* _Assignment_
Below are records to be transcribed exactly; any pictures should be left out.

* _Data to examine_

══════════

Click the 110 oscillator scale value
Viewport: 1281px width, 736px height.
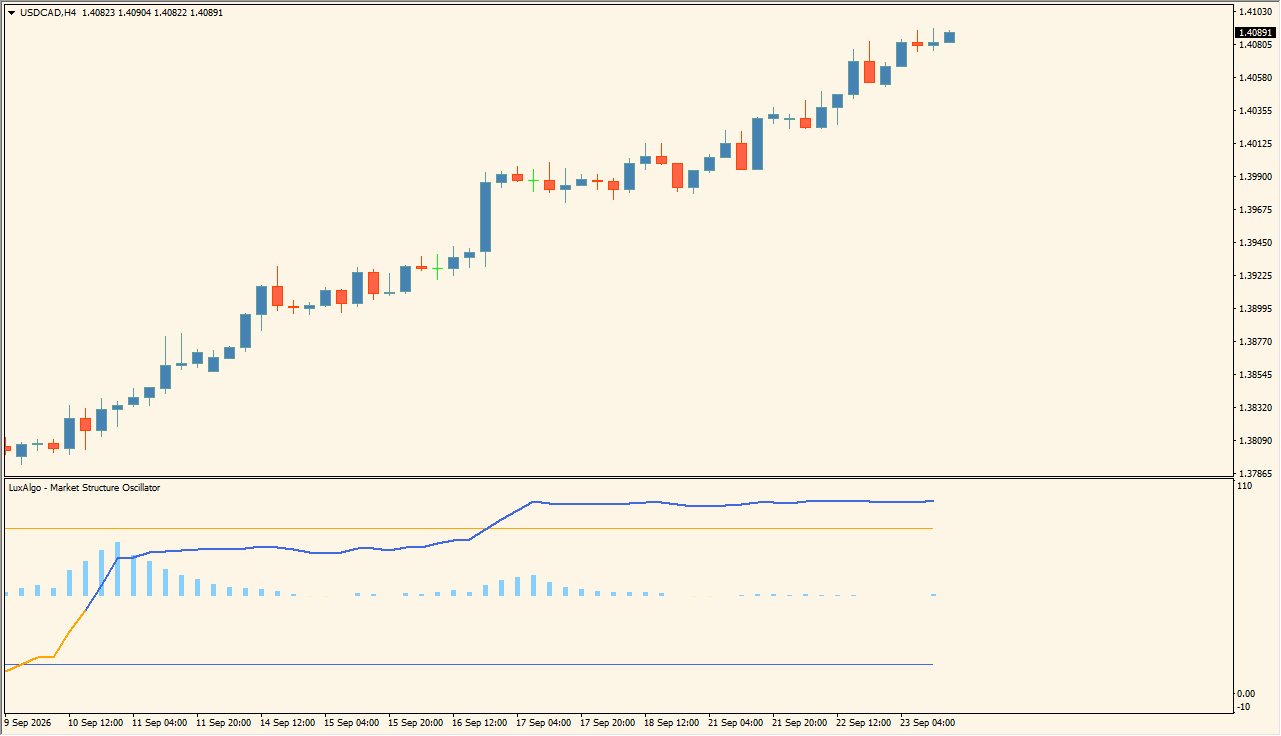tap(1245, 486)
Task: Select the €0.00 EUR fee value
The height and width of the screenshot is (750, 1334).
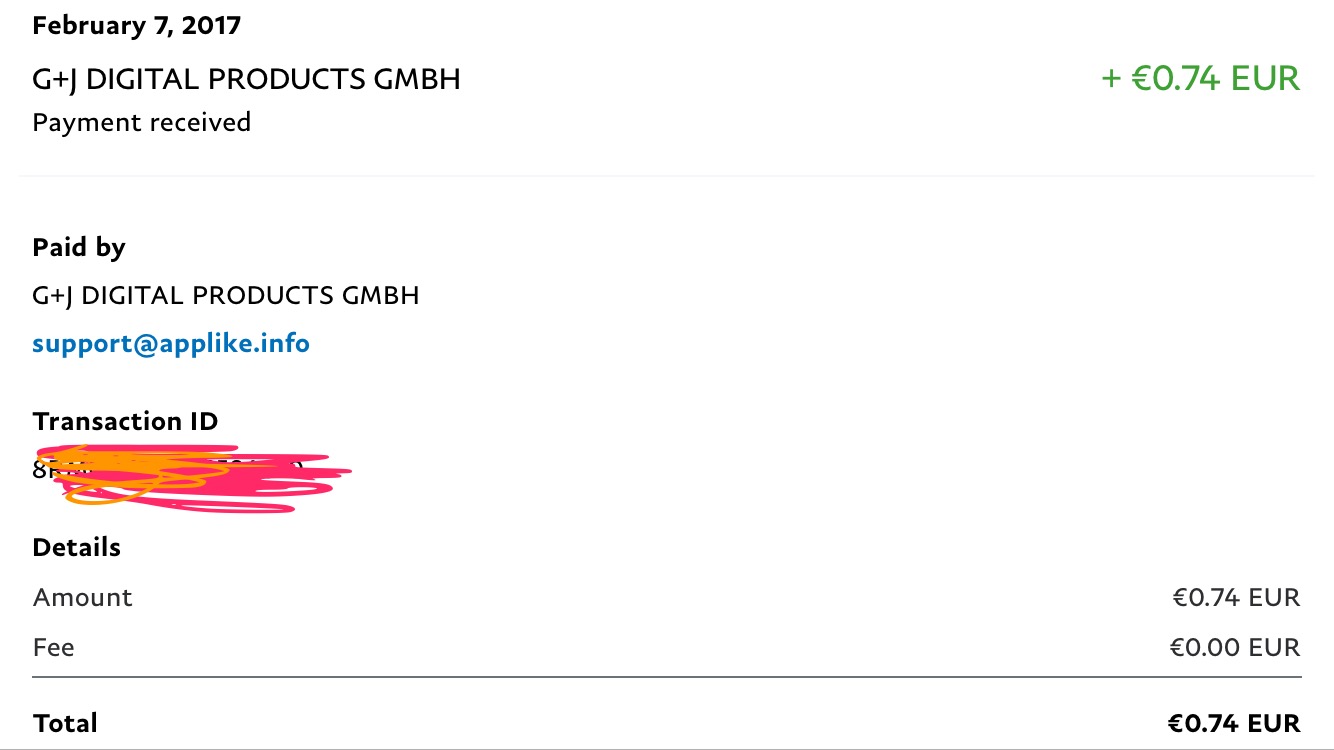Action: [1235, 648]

══════════

* _Response to this task_
Click the 110 oscillator scale value
Viewport: 1281px width, 736px height.
tap(1245, 486)
Task: Select the €0.00 EUR fee value
The height and width of the screenshot is (750, 1334).
Action: [1235, 648]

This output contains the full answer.